A mudança se deve à Resolução nº 807/2020,
publicada pela Agência Nacional do Petróleo, Gás Natural e Biocombustíveis em
janeiro (ANP). O texto estabelece novos parâmetros para a destilação, a
octanagem e a massa específica da gasolina automotiva vendida no país.
Especialistas ouvidos pela Agência Brasil explicam o que cada
uma dessas mudanças significa e como os motoristas vão se beneficiar delas.
A partir de 3 de agosto, 100% da gasolina comprada pelas distribuidoras
precisarão atender às especificações. Essas empresas terão 60 dias para
vender os produtos que foram comprados antes e não atendem às exigências. Da
mesma forma, os postos de gasolina terão 90 dias, a partir de 3 de
agosto, para vender os produtos que receberam antes de as especificações
se tornarem obrigatórias.
A doutora em química e especialista em regulação da ANP Ednéia Caliman conta
que a mudança aproxima o padrão da gasolina no Brasil ao que é praticado na
União Europeia, que já havia sido acompanhado por países como a Argentina e o
Chile. Os parâmetros também ficarão mais parecidos com os usados nos Estados Unidos.
“A gasolina está sendo melhorada para que os motoristas não sintam
problemas com a qualidade, não sintam perda de potência, não sintam falhas de
partida, não observem problemas de falha de detonação.

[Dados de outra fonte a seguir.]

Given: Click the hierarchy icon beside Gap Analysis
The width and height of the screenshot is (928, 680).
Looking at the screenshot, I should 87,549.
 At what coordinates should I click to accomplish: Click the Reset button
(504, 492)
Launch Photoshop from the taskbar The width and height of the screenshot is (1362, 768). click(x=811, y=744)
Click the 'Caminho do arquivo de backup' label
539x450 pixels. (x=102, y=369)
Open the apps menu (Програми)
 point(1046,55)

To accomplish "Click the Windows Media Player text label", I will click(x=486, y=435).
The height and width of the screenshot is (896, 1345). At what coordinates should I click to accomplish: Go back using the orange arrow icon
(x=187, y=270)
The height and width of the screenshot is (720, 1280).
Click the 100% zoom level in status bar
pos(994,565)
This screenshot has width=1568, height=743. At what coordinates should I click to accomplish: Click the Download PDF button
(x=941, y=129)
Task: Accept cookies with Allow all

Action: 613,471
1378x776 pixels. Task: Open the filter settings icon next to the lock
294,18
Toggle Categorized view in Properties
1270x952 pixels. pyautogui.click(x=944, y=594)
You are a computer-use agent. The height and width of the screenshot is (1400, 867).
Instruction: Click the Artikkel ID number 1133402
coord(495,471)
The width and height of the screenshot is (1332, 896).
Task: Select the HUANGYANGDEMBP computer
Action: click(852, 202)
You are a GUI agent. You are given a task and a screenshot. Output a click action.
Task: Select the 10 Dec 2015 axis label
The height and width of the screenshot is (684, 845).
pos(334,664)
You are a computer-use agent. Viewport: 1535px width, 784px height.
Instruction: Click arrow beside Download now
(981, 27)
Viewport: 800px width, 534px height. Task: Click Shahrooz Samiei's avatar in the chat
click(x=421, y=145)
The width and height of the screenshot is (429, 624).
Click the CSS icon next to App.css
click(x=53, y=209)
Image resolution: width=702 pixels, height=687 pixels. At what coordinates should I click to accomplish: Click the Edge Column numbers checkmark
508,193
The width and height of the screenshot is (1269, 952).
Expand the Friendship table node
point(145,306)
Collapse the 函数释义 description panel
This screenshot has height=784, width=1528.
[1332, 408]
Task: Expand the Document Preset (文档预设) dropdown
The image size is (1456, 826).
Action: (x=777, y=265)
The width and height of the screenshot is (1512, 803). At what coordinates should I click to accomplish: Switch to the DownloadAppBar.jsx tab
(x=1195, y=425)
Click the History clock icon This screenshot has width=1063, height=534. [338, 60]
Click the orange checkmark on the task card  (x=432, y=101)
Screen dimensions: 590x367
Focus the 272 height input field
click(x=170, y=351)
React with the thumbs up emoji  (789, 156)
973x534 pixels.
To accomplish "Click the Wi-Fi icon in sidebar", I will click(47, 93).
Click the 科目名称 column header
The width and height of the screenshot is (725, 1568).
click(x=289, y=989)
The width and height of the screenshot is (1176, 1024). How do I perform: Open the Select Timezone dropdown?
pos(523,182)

Não há necessidade de
nenhum ajuste nos veículos para o recebimento dessa gasolina. Muito pelo
contrário. Ela está vindo justamente para se adequar às novas tecnologias e
mesmo para um veículo antigo, não há nenhum problema”.
Ednéia Caliman explica ainda que as mudanças estão alinhadas aos atuais requisitos de consumo de combustível dos veículos e de níveis de emissões atmosféricas, considerando o cenário fases futuras do Programa de Controle de Emissões Veiculares (Proconve – Ibama) e do Programa Rota 2030 – Mobilidade e Logística, do governo federal.
Densidade
Uma das principais mudanças é o estabelecimento de um limite mínimo de massa
específica para a gasolina automotiva. A partir de agosto, a gasolina
vendida às distribuidoras precisará ter 715 quilos por metro cúbico.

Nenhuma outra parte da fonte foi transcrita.